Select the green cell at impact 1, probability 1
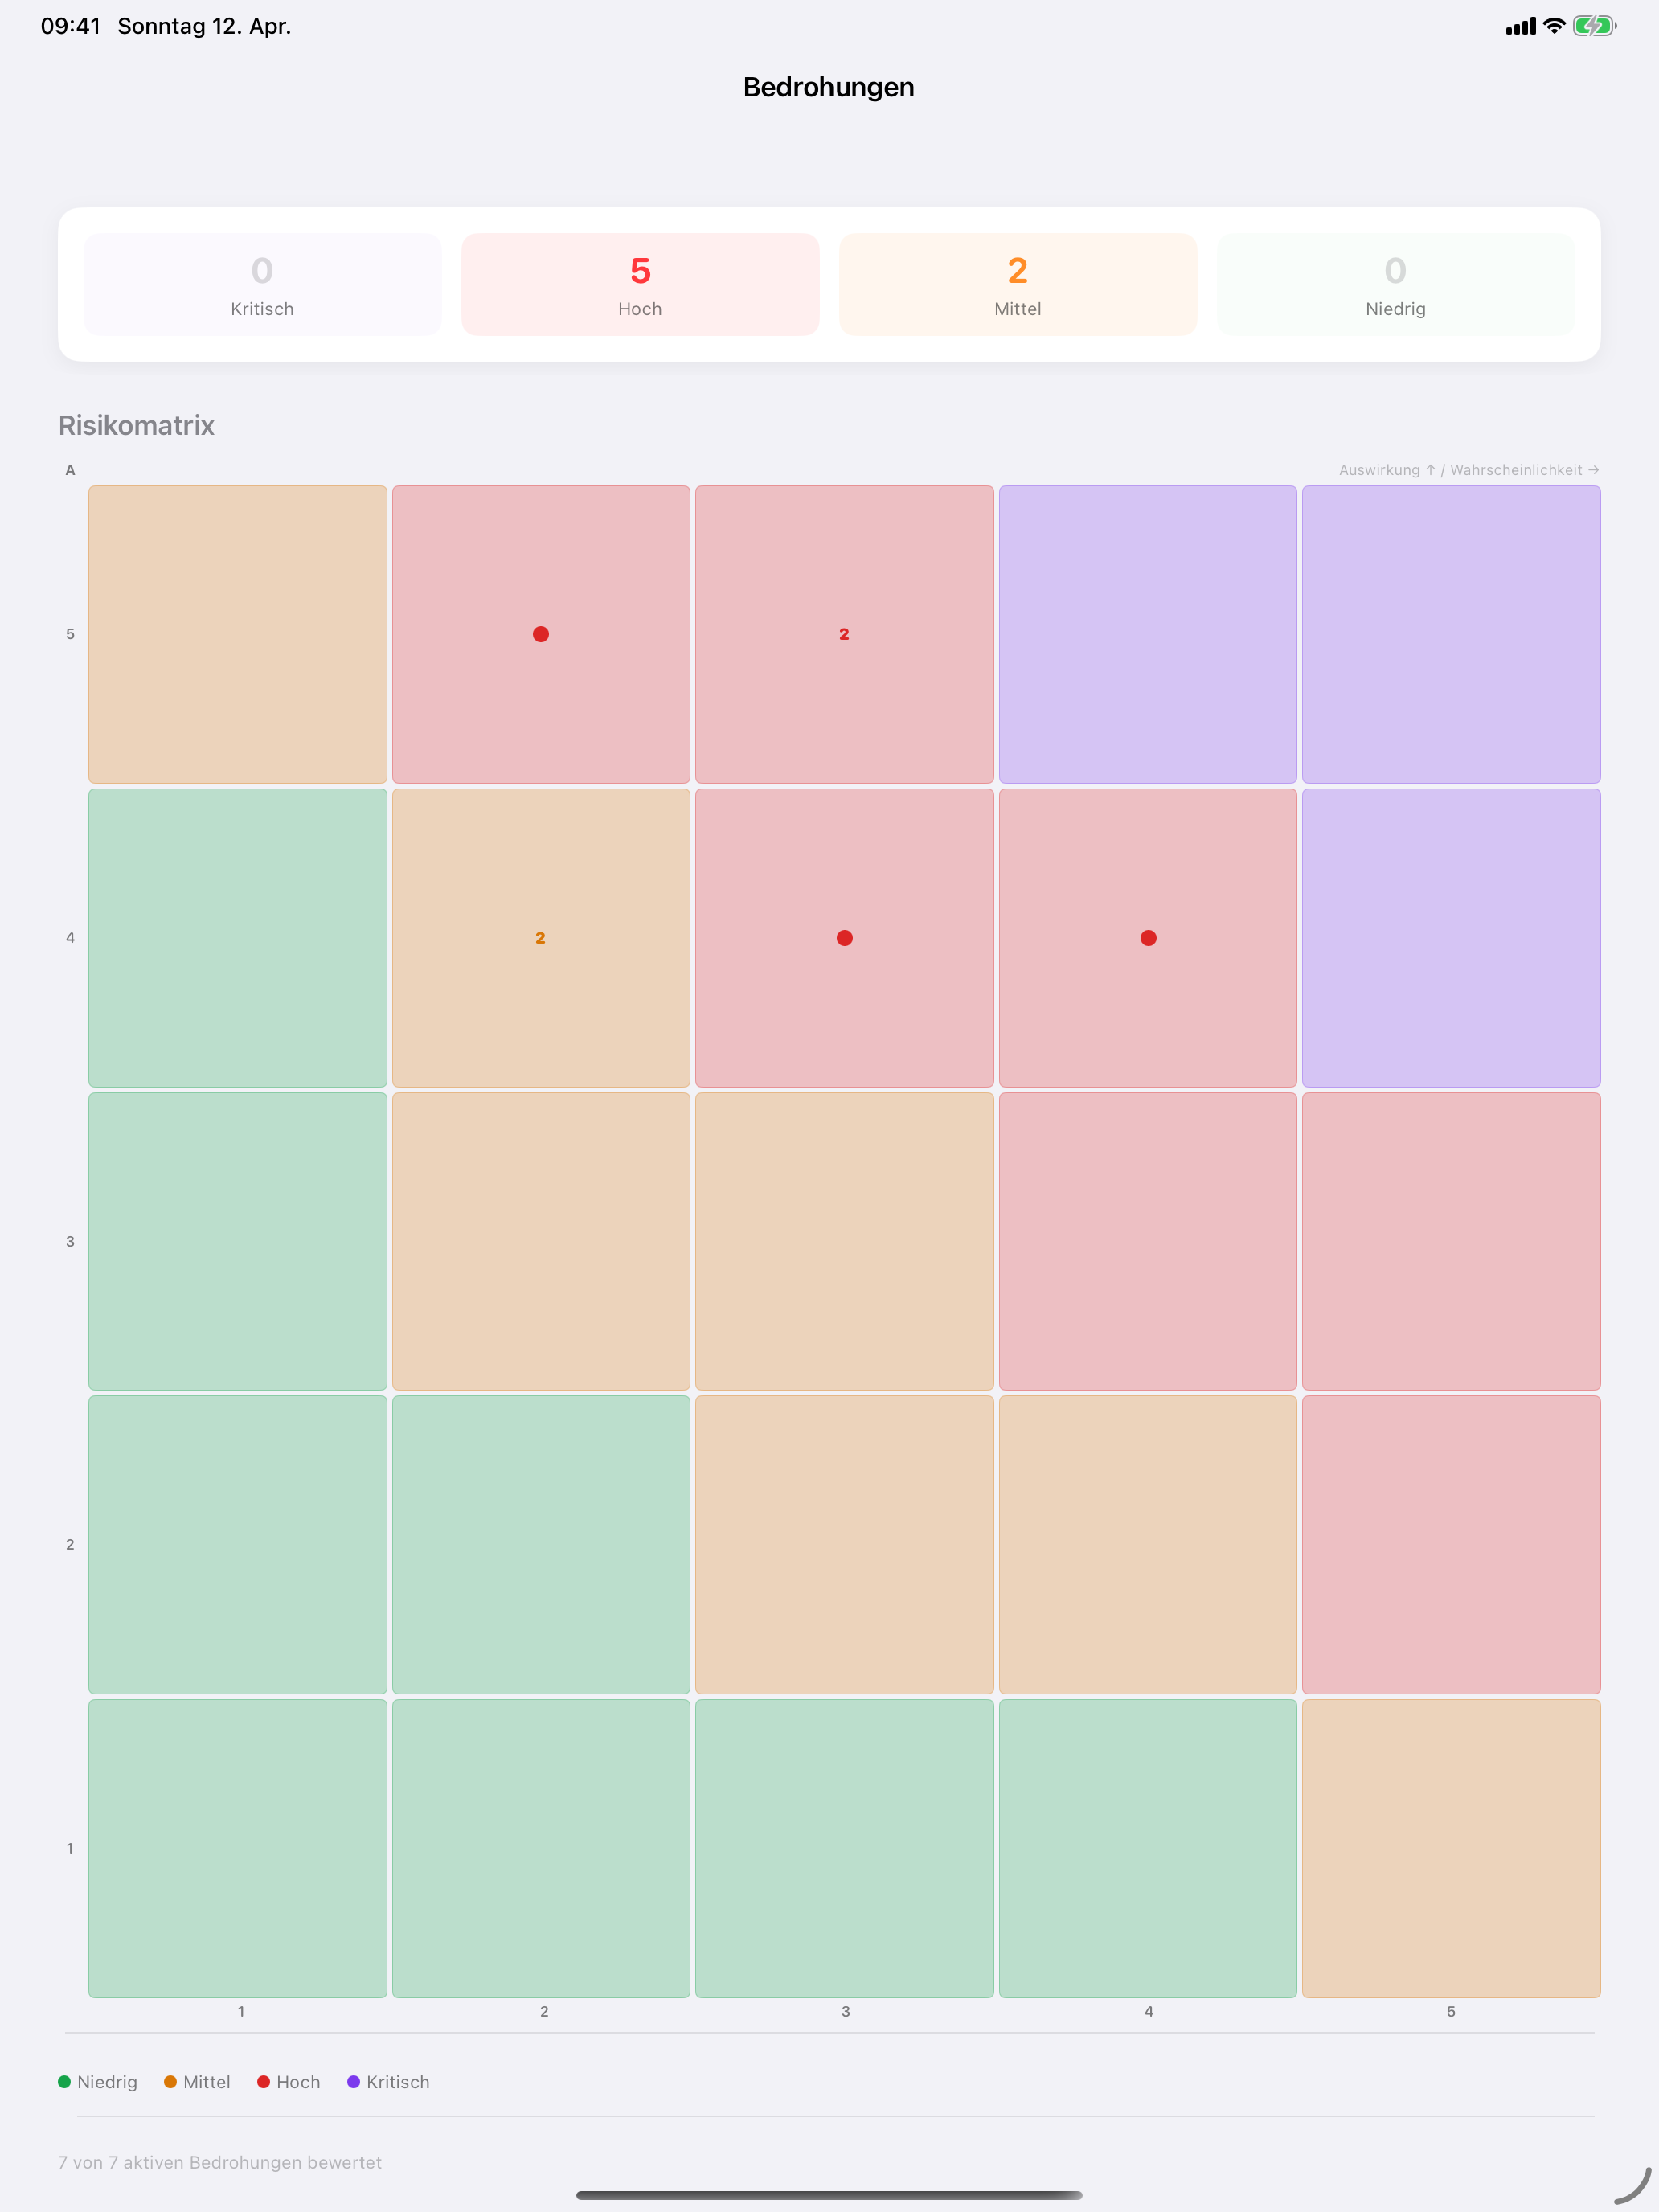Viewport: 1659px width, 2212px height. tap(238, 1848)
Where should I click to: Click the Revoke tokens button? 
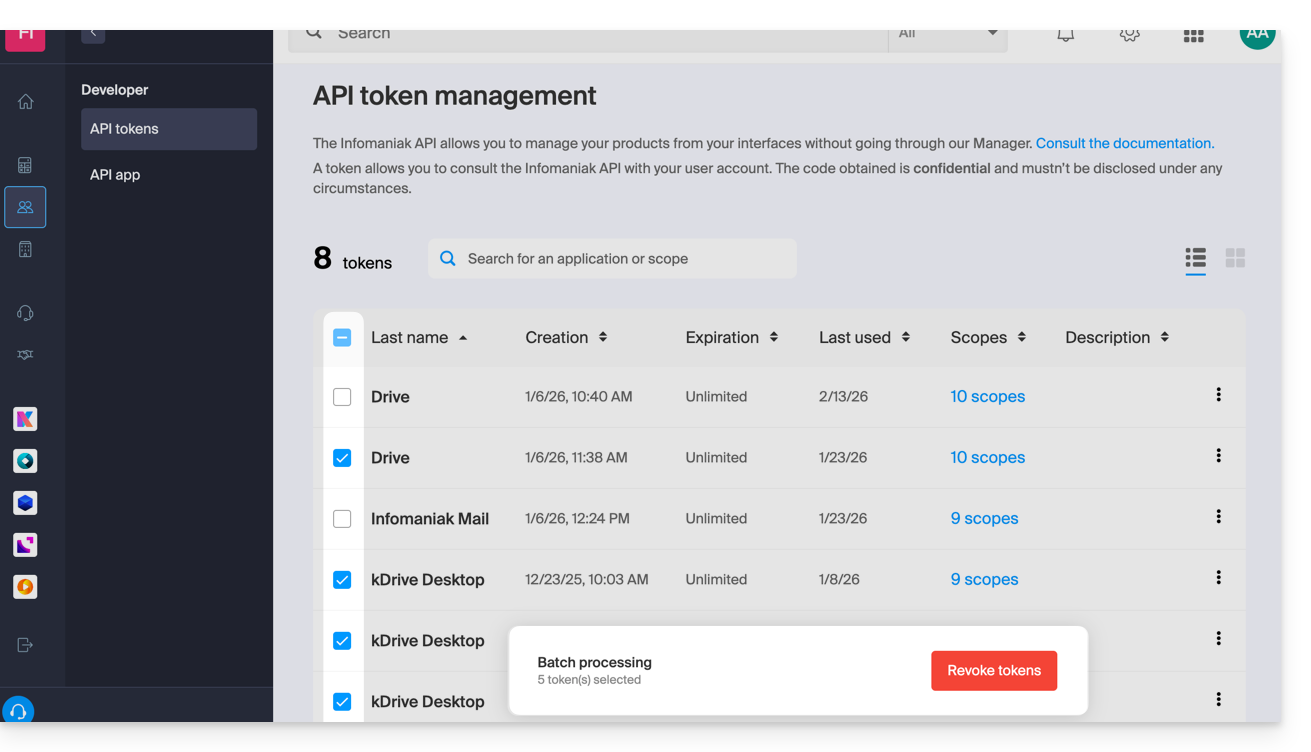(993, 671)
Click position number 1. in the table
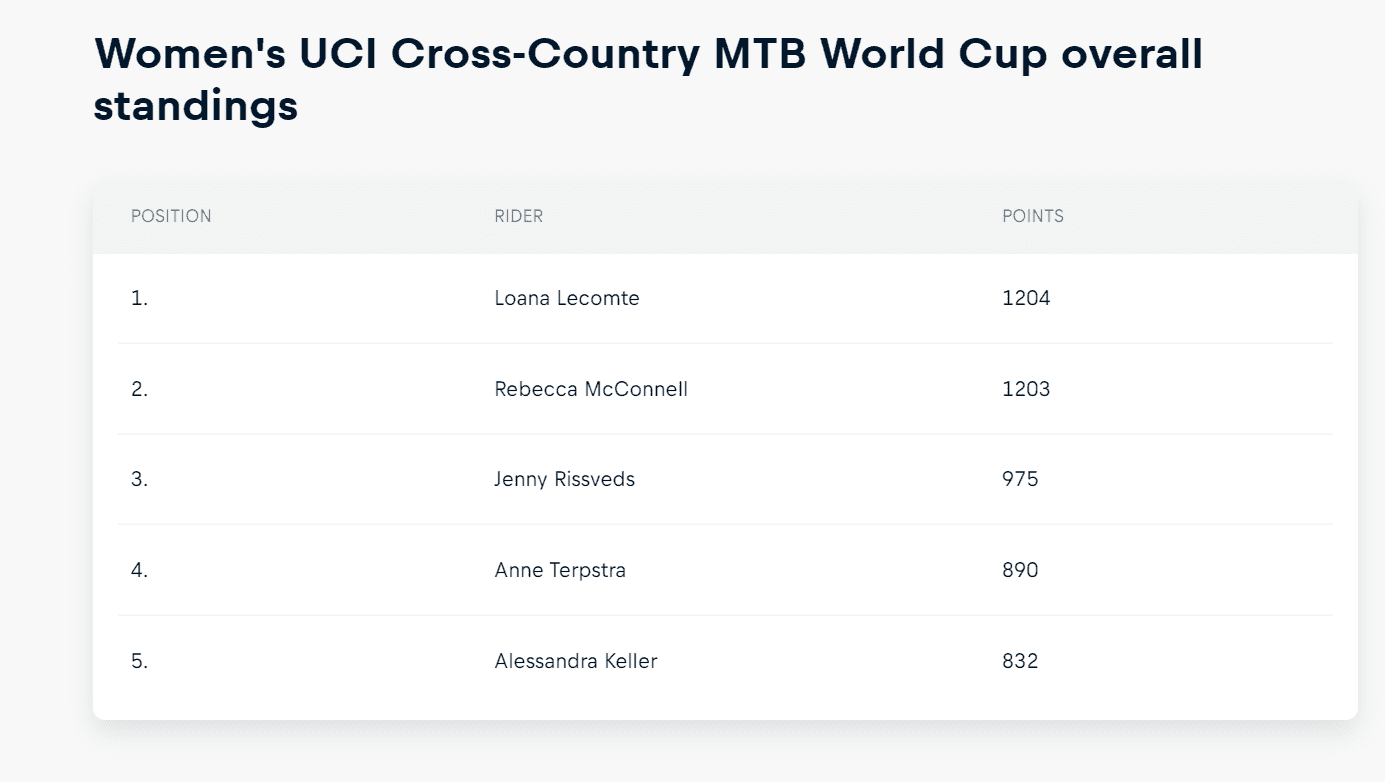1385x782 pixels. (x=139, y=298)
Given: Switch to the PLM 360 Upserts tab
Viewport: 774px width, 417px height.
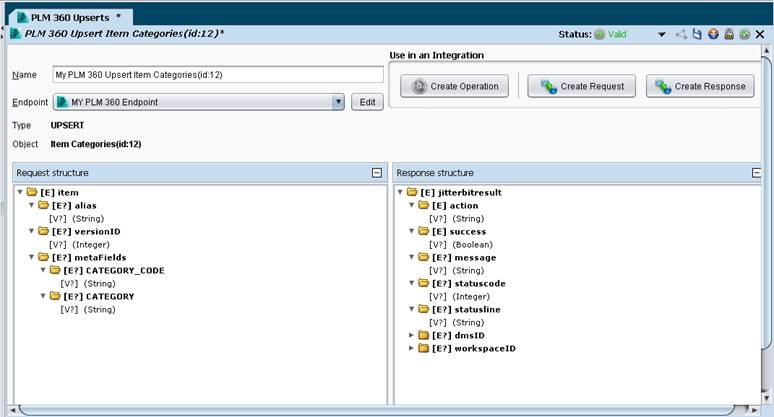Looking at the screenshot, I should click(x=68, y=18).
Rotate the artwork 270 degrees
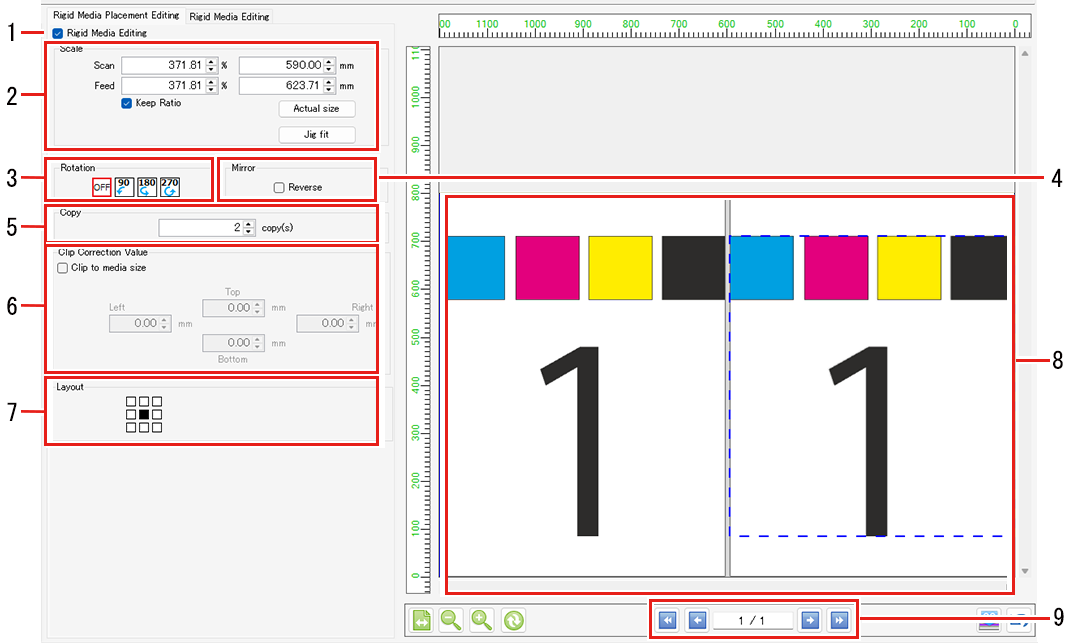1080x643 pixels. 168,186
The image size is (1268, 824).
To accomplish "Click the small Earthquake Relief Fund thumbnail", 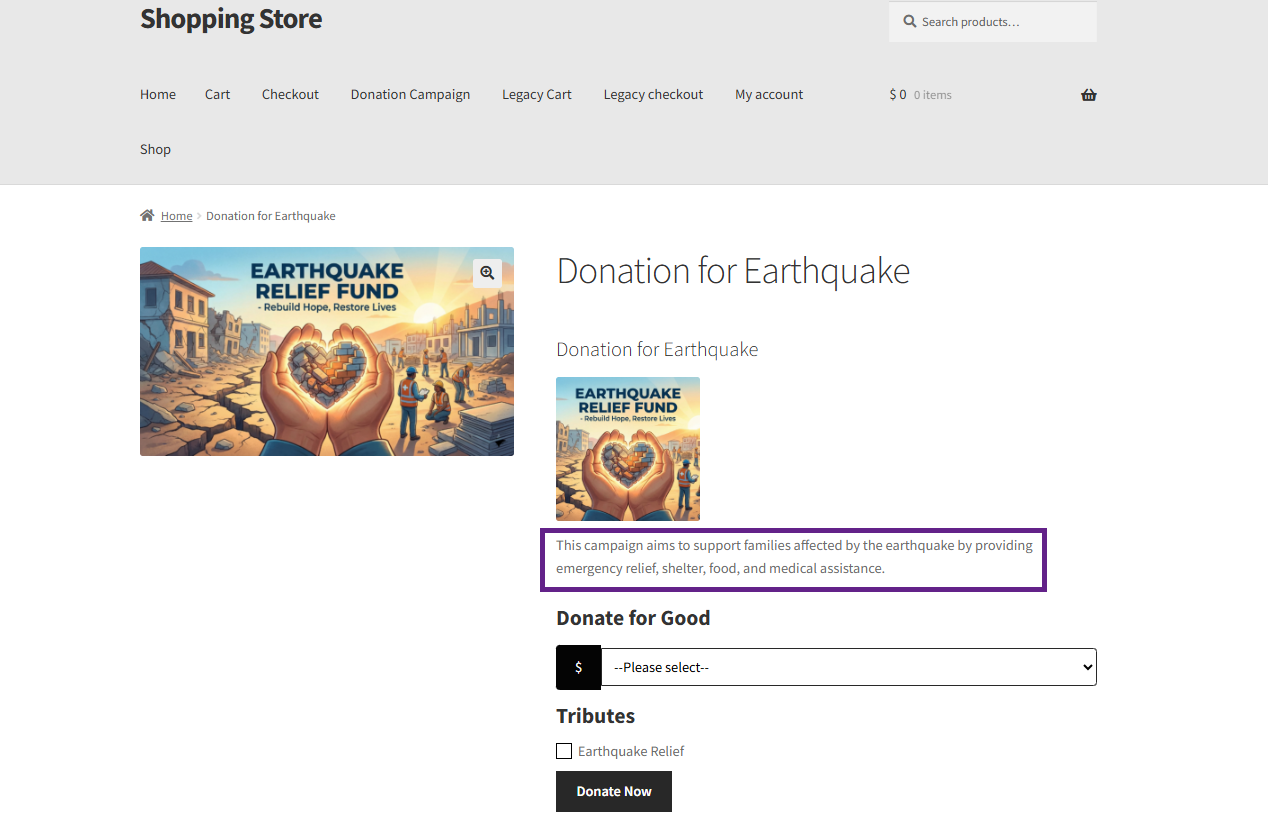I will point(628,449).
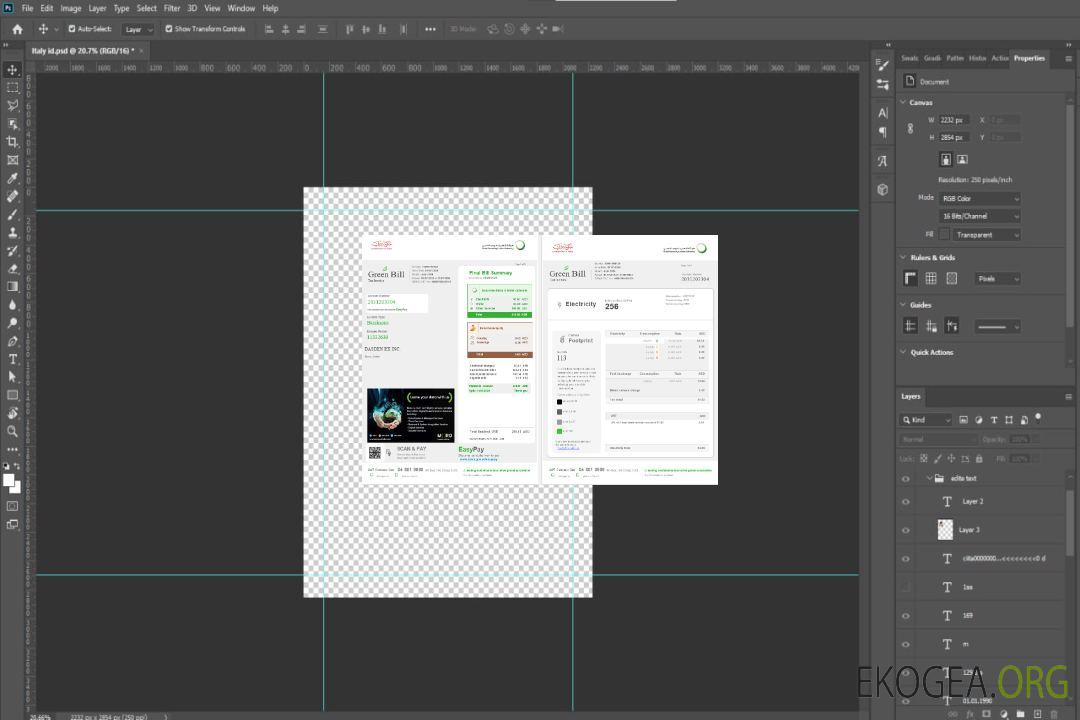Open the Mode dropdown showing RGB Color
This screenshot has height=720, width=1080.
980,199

★ ★ ★

INSTRUCTIONS TO FOLLOW:
The required answer is an exact, picture-free copy of the lines from the opening of the listing above through the line with "Given: Switch to the PLM 360 Upserts tab".

SOLVED PROBLEM:
Select the green cell at impact 1, probability 1
Viewport: 1659px width, 2212px height. tap(238, 1848)
Where should I click to: Click the Revoke tokens button? 
(993, 671)
Click position number 1. in the table
1385x782 pixels. (x=139, y=298)
Given: Switch to the PLM 360 Upserts tab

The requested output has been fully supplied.